An obvious, secret cycle
The education of Martin Armstrong, according to Martin Armstrong, commenced in 1964, when he was fourteen. He got a weekend job working for a bullion dealer, in Pennsauken, New Jersey, who initiated him into the idiosyncrasies of the trade in coins and gold. The next year, he bought several bags of rare Canadian pennies, which turned out to be even rarer than he thought. Within a year, they shot up in value: a roll of fifty was worth a thousand American dollars. Since he had roughly a thousand rolls, he became, for a brief spell, a teen-age millionaire. Expecting, as people do, that the pennies’ price would keep rising, he held on to them, but the high price precipitated the discovery of a greater supply, their value plunged, and he was once again a regular South Jersey kid working weekends in a coin shop.
Armstrong’s father, a lawyer and polymath whose grandfather had lost a fortune in the 1929 crash, disapproved of speculation, and he persuaded his son to put his diminished fortune in a fashionable but conservative investment vehicle called a mutual fund. Not long afterward, mutual funds, along with the broader stock market, abruptly crashed.
Armstrong began to observe that many things worked like this—that occasionally a contagion, of indeterminate origin, passed through the system, hitting one asset class after another. One summer, his father took him to Europe, and the web of foreign currencies gave him a tactile sense of interconnectivity and the oscillations that might come of it.
The following year, Armstrong’s high-school history teacher showed his class the 1937 film “The Toast of New York,” about the Black Friday panic of 1869 and the gold speculator and con man Jim Fisk, with a young Cary Grant as Fisk’s accomplice.
At one point in the film, Fisk quotes gold at a hundred and sixty-two dollars and fifty cents an ounce. Armstrong, aware that the price, in 1966, was just thirty-five dollars, assumed that the line was Hollywood nonsense.
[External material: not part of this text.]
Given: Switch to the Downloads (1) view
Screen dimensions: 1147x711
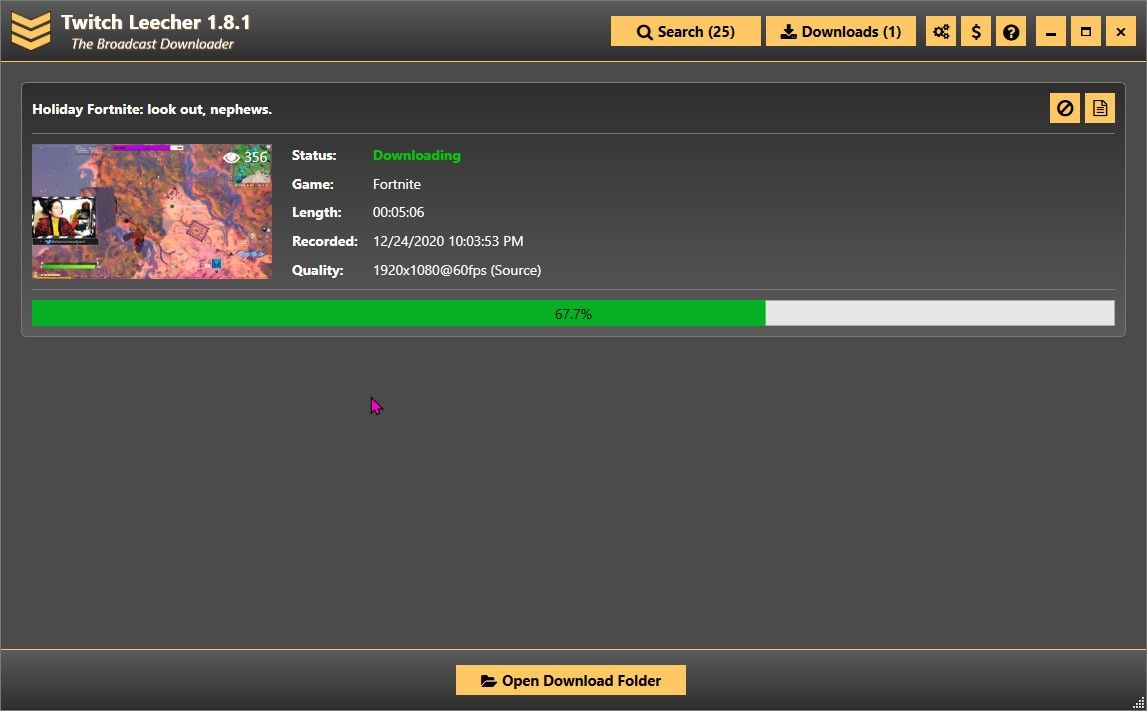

Prices could not possibly have fallen so far over the span of a century.
He went to the library, however, and found, on microfilm, a contemporaneous reference in the Times to a gold price of a hundred and sixty-two dollars. It further demolished his youthful assumption that assets gradually appreciated over time—that markets were linear. Could it be a secret cycle?
The secret cycle of forecasting
One day, in a newspaper, he came across a list of financial panics that occurred between 1683 and 1907. On a lark, he divided the span (two hundred and twenty-four years) by the number of panics (twenty-six) and found that, on average, there had been a panic every 8.6 years. As he read more, he began to suspect that 8.6 was a highly significant number in this secret cycle. He discerned a recurrence of major turning points in the economy and in world affairs that followed a distinct and unwavering 8.6-year rhythm. Six cycles of 8.6 years added up to a long-wave cycle of 51.6 years, which separated such phenomena as Black Friday and the commodity panic of 1920, and the Second and Third Punic Wars.
Armstrong was, for the most part, self-taught. His father had him reading Aristotle at the age of nine, which, along with movies like “Cleopatra,” inspired him to delve deeply into ancient history: the arcana of Mesopotamian commodities, the decline of the Roman denarius. After high school, Armstrong attended the RCA Institutes, now called the Technical Career Institutes, and he audited a few courses at Princeton, but he never earned a college degree. School bored him.
Still, he adopted the habit of a learned man. In the early seventies, he became a trader and dealer in gold, and began compiling forecasts about commodities and currencies, which he sent out, via Telex, to clients around the world. Over time, the secret cycle of forecasting became his business. Much of it was rooted in cycles research. He travelled to London to the British Museum Newspaper Library and put together historical data on prices and exchange rates, down to the day. He constructed what he called an Economic Confidence Model, which he relied on to predict an upturn in the price of commodities in the early days of 1977. It worked, and he was amazed.